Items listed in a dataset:
────
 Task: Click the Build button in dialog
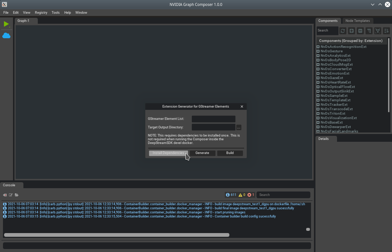tap(230, 153)
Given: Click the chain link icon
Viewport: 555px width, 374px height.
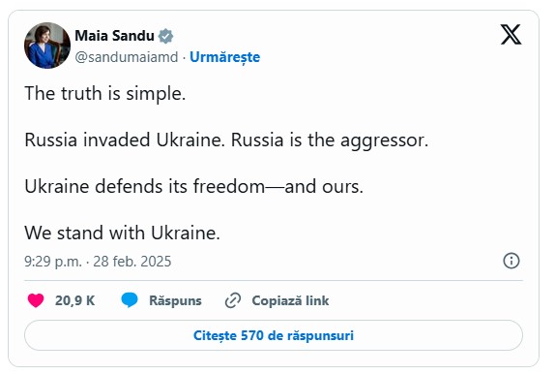Looking at the screenshot, I should (233, 300).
────
◆ Activity: When restating the records word for word, omit any picture they contain.

◆ Response to this task:
 Task: Click the Build button in dialog
tap(230, 153)
Given: Click the chain link icon
Viewport: 555px width, 374px height.
Looking at the screenshot, I should (233, 300).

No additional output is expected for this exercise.